- [Exercise brief]: Copy out the lines below word for word, keeping every line in its original order.
• • •
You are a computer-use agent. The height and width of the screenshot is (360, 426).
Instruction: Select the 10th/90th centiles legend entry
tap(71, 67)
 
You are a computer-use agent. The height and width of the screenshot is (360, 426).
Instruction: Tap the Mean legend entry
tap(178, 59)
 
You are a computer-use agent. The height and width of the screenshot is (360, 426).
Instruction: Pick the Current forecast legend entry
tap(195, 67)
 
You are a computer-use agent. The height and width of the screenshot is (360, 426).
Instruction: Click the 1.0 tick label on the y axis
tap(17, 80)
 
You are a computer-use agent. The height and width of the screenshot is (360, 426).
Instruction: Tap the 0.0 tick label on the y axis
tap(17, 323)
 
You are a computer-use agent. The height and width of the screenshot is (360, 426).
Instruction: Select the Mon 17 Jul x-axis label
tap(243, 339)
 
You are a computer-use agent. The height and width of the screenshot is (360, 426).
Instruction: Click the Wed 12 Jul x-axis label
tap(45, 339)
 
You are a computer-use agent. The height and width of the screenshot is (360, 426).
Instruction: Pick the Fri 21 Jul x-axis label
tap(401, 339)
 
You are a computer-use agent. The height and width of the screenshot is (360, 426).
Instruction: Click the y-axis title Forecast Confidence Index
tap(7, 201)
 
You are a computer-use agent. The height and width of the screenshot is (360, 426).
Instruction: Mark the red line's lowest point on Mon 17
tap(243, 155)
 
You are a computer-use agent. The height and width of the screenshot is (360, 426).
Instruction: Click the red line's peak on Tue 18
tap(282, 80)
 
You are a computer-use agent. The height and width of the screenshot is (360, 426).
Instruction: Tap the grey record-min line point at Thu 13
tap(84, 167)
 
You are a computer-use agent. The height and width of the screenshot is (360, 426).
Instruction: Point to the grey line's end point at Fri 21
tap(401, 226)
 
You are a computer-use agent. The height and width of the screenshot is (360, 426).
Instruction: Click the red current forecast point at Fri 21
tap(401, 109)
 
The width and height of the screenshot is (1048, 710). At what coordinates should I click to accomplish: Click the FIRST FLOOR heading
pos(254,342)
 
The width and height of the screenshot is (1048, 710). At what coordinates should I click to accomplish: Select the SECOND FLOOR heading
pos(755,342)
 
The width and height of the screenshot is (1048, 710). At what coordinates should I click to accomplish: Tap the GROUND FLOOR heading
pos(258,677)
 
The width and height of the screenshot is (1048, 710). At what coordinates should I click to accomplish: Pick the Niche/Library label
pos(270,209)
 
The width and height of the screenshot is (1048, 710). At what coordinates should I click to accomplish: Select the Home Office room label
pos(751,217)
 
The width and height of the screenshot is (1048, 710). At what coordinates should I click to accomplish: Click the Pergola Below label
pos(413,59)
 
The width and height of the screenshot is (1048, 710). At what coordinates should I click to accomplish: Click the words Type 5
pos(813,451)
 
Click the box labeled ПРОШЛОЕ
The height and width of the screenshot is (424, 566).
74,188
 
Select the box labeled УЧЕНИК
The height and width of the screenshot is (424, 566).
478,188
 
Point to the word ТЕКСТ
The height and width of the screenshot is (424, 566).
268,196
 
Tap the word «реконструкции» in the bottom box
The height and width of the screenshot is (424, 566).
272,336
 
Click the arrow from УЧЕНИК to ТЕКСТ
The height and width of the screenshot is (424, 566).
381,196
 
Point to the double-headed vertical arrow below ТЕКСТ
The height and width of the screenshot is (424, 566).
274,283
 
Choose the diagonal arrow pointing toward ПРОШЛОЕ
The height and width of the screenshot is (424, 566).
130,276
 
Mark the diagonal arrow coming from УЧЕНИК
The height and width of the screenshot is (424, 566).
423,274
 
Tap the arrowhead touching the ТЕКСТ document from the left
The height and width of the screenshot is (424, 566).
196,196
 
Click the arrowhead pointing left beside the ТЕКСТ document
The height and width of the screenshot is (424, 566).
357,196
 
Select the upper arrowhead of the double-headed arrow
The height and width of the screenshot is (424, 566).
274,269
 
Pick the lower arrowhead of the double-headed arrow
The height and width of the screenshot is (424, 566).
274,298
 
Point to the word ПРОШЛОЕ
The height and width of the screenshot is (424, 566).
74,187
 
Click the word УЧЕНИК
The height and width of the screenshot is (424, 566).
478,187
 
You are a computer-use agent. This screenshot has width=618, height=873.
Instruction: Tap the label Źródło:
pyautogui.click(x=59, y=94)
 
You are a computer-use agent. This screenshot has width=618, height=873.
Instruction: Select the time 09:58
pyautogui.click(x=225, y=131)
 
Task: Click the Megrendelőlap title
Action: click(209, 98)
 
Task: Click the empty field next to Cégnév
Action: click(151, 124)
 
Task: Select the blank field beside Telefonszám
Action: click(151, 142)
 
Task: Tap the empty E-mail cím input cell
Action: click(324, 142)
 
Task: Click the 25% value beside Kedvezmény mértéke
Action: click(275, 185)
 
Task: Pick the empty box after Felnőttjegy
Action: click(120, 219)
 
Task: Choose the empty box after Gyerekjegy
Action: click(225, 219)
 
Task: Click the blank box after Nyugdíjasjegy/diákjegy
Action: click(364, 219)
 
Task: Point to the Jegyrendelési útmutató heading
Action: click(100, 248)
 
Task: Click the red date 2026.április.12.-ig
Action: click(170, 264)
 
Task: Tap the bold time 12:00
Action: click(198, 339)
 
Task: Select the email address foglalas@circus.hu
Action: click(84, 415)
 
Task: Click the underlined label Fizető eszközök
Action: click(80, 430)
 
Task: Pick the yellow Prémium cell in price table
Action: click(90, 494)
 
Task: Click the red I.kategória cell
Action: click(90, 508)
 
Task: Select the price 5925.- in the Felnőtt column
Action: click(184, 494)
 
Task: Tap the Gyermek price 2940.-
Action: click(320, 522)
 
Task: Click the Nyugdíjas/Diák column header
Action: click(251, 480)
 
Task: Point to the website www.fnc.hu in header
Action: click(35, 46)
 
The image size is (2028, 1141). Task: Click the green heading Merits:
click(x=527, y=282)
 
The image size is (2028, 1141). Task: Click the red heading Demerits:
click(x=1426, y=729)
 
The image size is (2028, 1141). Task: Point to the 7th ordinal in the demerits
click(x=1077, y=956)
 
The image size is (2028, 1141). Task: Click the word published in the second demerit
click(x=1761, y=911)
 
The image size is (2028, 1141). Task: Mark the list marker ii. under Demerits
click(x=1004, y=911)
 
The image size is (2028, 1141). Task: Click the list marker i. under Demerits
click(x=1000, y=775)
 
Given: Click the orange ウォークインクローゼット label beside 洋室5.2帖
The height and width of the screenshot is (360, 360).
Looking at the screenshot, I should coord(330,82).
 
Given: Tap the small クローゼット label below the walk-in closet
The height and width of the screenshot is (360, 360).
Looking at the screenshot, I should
• • •
- [Answer to this exercise]:
You are a computer-use agent. The height and width of the screenshot is (360, 426).
Instruction: Select the 10th/90th centiles legend entry
tap(71, 67)
 
You are a computer-use agent. The height and width of the screenshot is (360, 426).
Instruction: Tap the Mean legend entry
tap(178, 59)
 
You are a computer-use agent. The height and width of the screenshot is (360, 426).
Instruction: Pick the Current forecast legend entry
tap(195, 67)
 
You are a computer-use agent. The height and width of the screenshot is (360, 426).
Instruction: Click the 1.0 tick label on the y axis
tap(17, 80)
 
You are a computer-use agent. The height and width of the screenshot is (360, 426).
Instruction: Tap the 0.0 tick label on the y axis
tap(17, 323)
 
You are a computer-use agent. The height and width of the screenshot is (360, 426).
Instruction: Select the Mon 17 Jul x-axis label
tap(243, 339)
 
You are a computer-use agent. The height and width of the screenshot is (360, 426).
Instruction: Click the Wed 12 Jul x-axis label
tap(45, 339)
 
You are a computer-use agent. The height and width of the screenshot is (360, 426).
Instruction: Pick the Fri 21 Jul x-axis label
tap(401, 339)
 
You are a computer-use agent. The height and width of the screenshot is (360, 426).
Instruction: Click the y-axis title Forecast Confidence Index
tap(7, 201)
 
You are a computer-use agent. The height and width of the screenshot is (360, 426).
Instruction: Mark the red line's lowest point on Mon 17
tap(243, 155)
 
You are a computer-use agent. The height and width of the screenshot is (360, 426).
Instruction: Click the red line's peak on Tue 18
tap(282, 80)
 
You are a computer-use agent. The height and width of the screenshot is (360, 426).
Instruction: Tap the grey record-min line point at Thu 13
tap(84, 167)
 
You are a computer-use agent. The height and width of the screenshot is (360, 426).
Instruction: Point to the grey line's end point at Fri 21
tap(401, 226)
 
You are a computer-use agent. The height and width of the screenshot is (360, 426).
Instruction: Click the red current forecast point at Fri 21
tap(401, 109)
 
The width and height of the screenshot is (1048, 710). At what coordinates should I click to accomplish: Click the FIRST FLOOR heading
pos(254,342)
 
The width and height of the screenshot is (1048, 710). At what coordinates should I click to accomplish: Select the SECOND FLOOR heading
pos(755,342)
 
The width and height of the screenshot is (1048, 710). At what coordinates should I click to accomplish: Tap the GROUND FLOOR heading
pos(258,677)
 
The width and height of the screenshot is (1048, 710). At what coordinates should I click to accomplish: Pick the Niche/Library label
pos(270,209)
 
The width and height of the screenshot is (1048, 710). At what coordinates should I click to accomplish: Select the Home Office room label
pos(751,217)
 
The width and height of the screenshot is (1048, 710). At what coordinates should I click to accomplish: Click the Pergola Below label
pos(413,59)
 
The width and height of the screenshot is (1048, 710). At what coordinates should I click to accomplish: Click the words Type 5
pos(813,451)
 
Click the box labeled ПРОШЛОЕ
The height and width of the screenshot is (424, 566).
74,188
 
Select the box labeled УЧЕНИК
The height and width of the screenshot is (424, 566).
478,188
 
Point to the word ТЕКСТ
The height and width of the screenshot is (424, 566).
268,196
 
Tap the word «реконструкции» in the bottom box
The height and width of the screenshot is (424, 566).
272,336
 
Click the arrow from УЧЕНИК to ТЕКСТ
The height and width of the screenshot is (424, 566).
381,196
 
Point to the double-headed vertical arrow below ТЕКСТ
The height and width of the screenshot is (424, 566).
274,283
 
Choose the diagonal arrow pointing toward ПРОШЛОЕ
The height and width of the screenshot is (424, 566).
130,276
 
Mark the diagonal arrow coming from УЧЕНИК
The height and width of the screenshot is (424, 566).
423,274
 
Tap the arrowhead touching the ТЕКСТ document from the left
The height and width of the screenshot is (424, 566).
196,196
 
Click the arrowhead pointing left beside the ТЕКСТ document
The height and width of the screenshot is (424, 566).
357,196
 
Select the upper arrowhead of the double-headed arrow
The height and width of the screenshot is (424, 566).
274,269
 
Pick the lower arrowhead of the double-headed arrow
The height and width of the screenshot is (424, 566).
274,298
 
Point to the word ПРОШЛОЕ
The height and width of the screenshot is (424, 566).
74,187
 
Click the word УЧЕНИК
The height and width of the screenshot is (424, 566).
478,187
 
You are a computer-use agent. This screenshot has width=618, height=873.
Instruction: Tap the label Źródło:
pyautogui.click(x=59, y=94)
 
You are a computer-use agent. This screenshot has width=618, height=873.
Instruction: Select the time 09:58
pyautogui.click(x=225, y=131)
 
Task: Click the Megrendelőlap title
Action: click(209, 98)
 
Task: Click the empty field next to Cégnév
Action: click(151, 124)
 
Task: Select the blank field beside Telefonszám
Action: click(151, 142)
 
Task: Tap the empty E-mail cím input cell
Action: click(324, 142)
 
Task: Click the 25% value beside Kedvezmény mértéke
Action: click(275, 185)
 
Task: Pick the empty box after Felnőttjegy
Action: click(120, 219)
 
Task: Choose the empty box after Gyerekjegy
Action: click(225, 219)
 
Task: Click the blank box after Nyugdíjasjegy/diákjegy
Action: click(364, 219)
 
Task: Point to the Jegyrendelési útmutató heading
Action: click(100, 248)
 
Task: Click the red date 2026.április.12.-ig
Action: click(170, 264)
 
Task: Tap the bold time 12:00
Action: click(198, 339)
 
Task: Select the email address foglalas@circus.hu
Action: click(84, 415)
 
Task: Click the underlined label Fizető eszközök
Action: click(80, 430)
 
Task: Pick the yellow Prémium cell in price table
Action: click(90, 494)
 
Task: Click the red I.kategória cell
Action: click(90, 508)
 
Task: Select the price 5925.- in the Felnőtt column
Action: click(184, 494)
 
Task: Tap the Gyermek price 2940.-
Action: click(320, 522)
 
Task: Click the Nyugdíjas/Diák column header
Action: click(251, 480)
 
Task: Point to the website www.fnc.hu in header
Action: click(35, 46)
 
The image size is (2028, 1141). Task: Click the green heading Merits:
click(x=527, y=282)
 
The image size is (2028, 1141). Task: Click the red heading Demerits:
click(x=1426, y=729)
 
The image size is (2028, 1141). Task: Point to the 7th ordinal in the demerits
click(x=1077, y=956)
 
The image size is (2028, 1141). Task: Click the word published in the second demerit
click(x=1761, y=911)
 
The image size is (2028, 1141). Task: Mark the list marker ii. under Demerits
click(x=1004, y=911)
 
The image size is (2028, 1141). Task: Click the list marker i. under Demerits
click(x=1000, y=775)
 
Given: Click the orange ウォークインクローゼット label beside 洋室5.2帖
The height and width of the screenshot is (360, 360).
Looking at the screenshot, I should coord(330,82).
 
Given: Tap the small クローゼット label below the walk-in closet
The height and width of the screenshot is (360, 360).
Looking at the screenshot, I should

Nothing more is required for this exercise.